August 24, 2023 at 11:37 pm
As a bit of a sidebar, if you don't want historical data to ever change, partition the tables (file and filegroup) and make the older files "Read Only". It also has the benefit of no longer having to do index maintenance on those months and they can also be excluded from backups because they haven't changed since you set them to read only.
And while I agree with Jeff that it would be "blazing fast" to persist to disk, summing up 28-31 days of data for 60 users should already be "blazing fast"
True dat! And, to be sure, that's not what I was referring to (my demonstration example starts at 100 million rows for a year with more aggregates than Carter has pills with a return time for everything that takes something less than 16 milliseconds and is always up to date without ETL.
--Jeff Moden
Change is inevitable... Change for the better is not.
August 25, 2023 at 5:01 pm
@Emperor100 How many employees are you trying to process?
we have about 60 employees.
This should not be a big deal.
If it is not huge and I hope the legacy data changes not going back beyond a year, in this case a YTD view would be better, this view should also bring all the latest changes that were done to legacy data.

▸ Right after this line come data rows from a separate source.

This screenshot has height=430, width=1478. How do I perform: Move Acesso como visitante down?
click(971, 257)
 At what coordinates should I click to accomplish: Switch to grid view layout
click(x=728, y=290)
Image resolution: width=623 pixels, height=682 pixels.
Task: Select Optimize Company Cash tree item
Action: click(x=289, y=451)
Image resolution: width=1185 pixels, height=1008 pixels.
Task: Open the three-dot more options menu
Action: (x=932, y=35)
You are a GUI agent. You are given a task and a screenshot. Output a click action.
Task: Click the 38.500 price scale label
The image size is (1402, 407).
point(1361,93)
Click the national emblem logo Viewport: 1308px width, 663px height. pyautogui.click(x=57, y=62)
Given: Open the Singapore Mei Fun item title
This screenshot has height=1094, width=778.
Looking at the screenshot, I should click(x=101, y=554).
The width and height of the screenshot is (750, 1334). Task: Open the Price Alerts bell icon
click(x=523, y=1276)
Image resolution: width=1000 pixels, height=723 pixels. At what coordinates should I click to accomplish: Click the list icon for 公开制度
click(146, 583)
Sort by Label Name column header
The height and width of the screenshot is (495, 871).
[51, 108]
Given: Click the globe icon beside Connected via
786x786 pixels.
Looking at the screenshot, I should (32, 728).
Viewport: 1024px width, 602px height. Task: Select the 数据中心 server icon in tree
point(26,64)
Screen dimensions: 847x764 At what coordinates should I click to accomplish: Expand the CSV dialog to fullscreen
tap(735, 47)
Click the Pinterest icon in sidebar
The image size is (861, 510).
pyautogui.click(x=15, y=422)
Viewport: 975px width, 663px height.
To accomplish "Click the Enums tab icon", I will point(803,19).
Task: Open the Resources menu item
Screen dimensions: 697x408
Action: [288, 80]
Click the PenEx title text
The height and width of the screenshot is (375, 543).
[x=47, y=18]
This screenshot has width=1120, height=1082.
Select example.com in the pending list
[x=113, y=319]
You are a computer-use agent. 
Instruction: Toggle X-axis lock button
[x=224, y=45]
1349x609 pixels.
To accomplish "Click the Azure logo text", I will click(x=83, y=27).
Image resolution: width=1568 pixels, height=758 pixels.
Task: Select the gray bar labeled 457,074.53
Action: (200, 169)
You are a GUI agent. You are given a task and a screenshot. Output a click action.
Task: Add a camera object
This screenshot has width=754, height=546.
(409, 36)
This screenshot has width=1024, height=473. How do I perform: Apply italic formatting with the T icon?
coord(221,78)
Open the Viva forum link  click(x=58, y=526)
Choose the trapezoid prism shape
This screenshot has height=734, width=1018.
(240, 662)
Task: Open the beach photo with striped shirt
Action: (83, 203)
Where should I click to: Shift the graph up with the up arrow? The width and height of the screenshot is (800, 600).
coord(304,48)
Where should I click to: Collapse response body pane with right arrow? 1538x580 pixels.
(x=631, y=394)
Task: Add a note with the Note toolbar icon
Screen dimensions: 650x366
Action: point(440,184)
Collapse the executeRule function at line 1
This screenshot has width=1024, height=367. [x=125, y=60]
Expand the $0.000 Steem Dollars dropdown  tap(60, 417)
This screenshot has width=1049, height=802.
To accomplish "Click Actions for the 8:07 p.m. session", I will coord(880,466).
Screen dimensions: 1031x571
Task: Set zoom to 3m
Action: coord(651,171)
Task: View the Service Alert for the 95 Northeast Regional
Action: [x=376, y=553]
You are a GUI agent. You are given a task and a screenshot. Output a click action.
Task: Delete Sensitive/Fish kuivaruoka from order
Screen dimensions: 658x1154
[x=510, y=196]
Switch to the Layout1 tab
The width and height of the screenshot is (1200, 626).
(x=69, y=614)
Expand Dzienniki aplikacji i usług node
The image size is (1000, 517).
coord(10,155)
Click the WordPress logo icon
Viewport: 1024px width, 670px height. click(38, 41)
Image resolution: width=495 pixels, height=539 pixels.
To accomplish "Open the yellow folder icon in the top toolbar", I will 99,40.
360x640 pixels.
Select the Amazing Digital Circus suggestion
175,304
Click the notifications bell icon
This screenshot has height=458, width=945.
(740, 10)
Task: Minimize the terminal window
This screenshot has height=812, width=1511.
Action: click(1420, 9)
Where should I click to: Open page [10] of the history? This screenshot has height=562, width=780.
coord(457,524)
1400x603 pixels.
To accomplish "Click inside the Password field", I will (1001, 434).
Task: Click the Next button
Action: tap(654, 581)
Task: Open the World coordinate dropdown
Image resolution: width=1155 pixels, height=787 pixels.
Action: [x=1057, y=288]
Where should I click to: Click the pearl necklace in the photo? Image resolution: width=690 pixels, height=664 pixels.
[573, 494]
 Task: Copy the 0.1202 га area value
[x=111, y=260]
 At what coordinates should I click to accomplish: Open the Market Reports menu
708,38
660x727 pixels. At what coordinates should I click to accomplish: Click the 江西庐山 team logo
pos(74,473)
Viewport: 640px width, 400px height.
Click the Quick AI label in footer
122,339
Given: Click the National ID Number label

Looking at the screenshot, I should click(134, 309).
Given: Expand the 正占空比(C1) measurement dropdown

Legacy data changes due to input errors could refer to the last month or 2 in the worst case.
I'll take a look to what a YTD view is.
That is again not a huge window...good.
Do you think I need a monthly total column in the table?
Suppose I will start the application in september, i need a way to save the initial situation : total hours at the end of august.
Starting from that I can make sum. Am I wrong?
Or the YTD view should calculate the initial values? I don't know now how it works.
Yes, you can add a total column for the month of August, something similar to a bank balance of the month-end.
YearMonth - OpeningBalance - Col1 - Col2 - Col3............ ClosingBalance
Closing balance of August will become the opening balance for the month of September... and add whatever columns that you would want to look for end users or should be displayed in reports.
This will repeat for each month for future needs.